Un peu plus loin, Hélène Moret découvre pour la première fois sa «salle de classe», sous l’œil attentif des animatrices. L’institutrice de 103 ans s’amuse: «Je n’ai exercé que deux ans. De mon temps, il fallait ensuite se marier pour ne pas rester vieille fille.» Elle ne tarde toutefois pas à remarquer l’absence d’une pièce maîtresse du mobilier. Où est passé son plumier en bois? «On y mettait tout dedans», confie-t-elle. Surprise mais satisfaite de l’aménagement, elle déclare: «Le travail réalisé est incroyable. Je ne m’y attendais pas du tout.»

Exposer un récit

A l’origine du projet, les six membres de l’équipe d’animation n’avaient d’abord pas imaginé recréer l’univers professionnel des personnes interviewées. «L’idée de départ était simplement de récolter des récits de vie autour du métier», affirme Jennifer Beeli Guhl, responsable animation. Après avoir fait passer une annonce dans le journal de l’institution, 17 résidents sur 105 signalent leur intérêt.

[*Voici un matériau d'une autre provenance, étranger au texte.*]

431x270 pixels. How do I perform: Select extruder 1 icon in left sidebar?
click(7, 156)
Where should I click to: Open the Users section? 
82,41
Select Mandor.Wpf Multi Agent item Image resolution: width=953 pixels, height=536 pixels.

Les premiers entretiens débutent fin mars et rapidement l’équipe réfléchit à valoriser la démarche. Mises bout à bout, les idées prennent forme jusqu’à cette scénographie grandeur nature. «Tout le monde a aidé pour le mobilier. En cas de doutes, les aînés étaient là pour nous aiguiller», détaille la responsable.

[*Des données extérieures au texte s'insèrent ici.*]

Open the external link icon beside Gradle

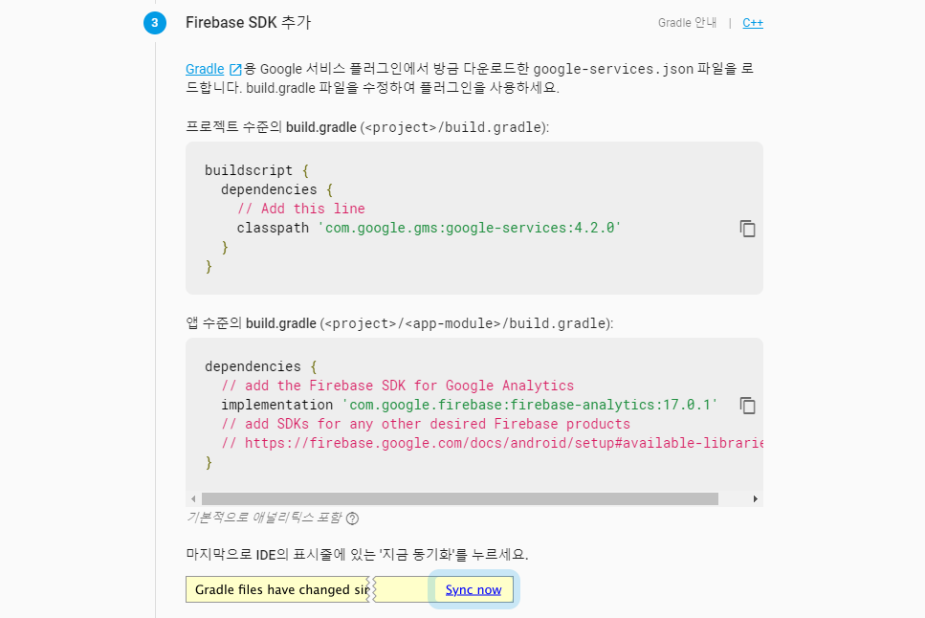click(235, 69)
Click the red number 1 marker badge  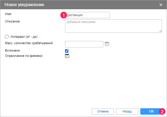[63, 15]
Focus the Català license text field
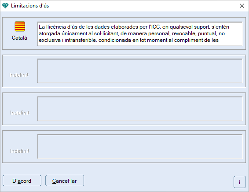 (x=140, y=34)
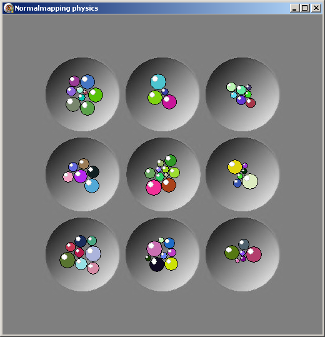
Task: Click the cyan ball in the top-middle bowl
Action: (158, 82)
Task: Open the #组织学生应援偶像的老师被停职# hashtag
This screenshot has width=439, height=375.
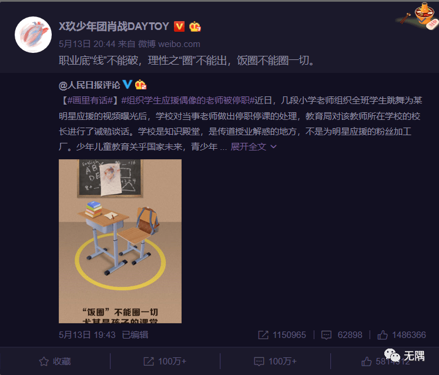Action: click(x=187, y=101)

Monté en deux jours, le résultat comprend en plus de la mise en scène un panneau résumant la profession, accompagné d’un portrait de la personne concernée. «Nous avons monté ce projet pour les résidents, c’était important que tous puissent en voir l’aboutissement», se réjouit Jennifer Beeli Guhl.

Accessible gratuitement au public, l’exposition se visite les après-midi jusqu’au 19 octobre. «Si cela leur fait plaisir, certains participants seront là pour accueillir les visiteurs», conclut l’animatrice.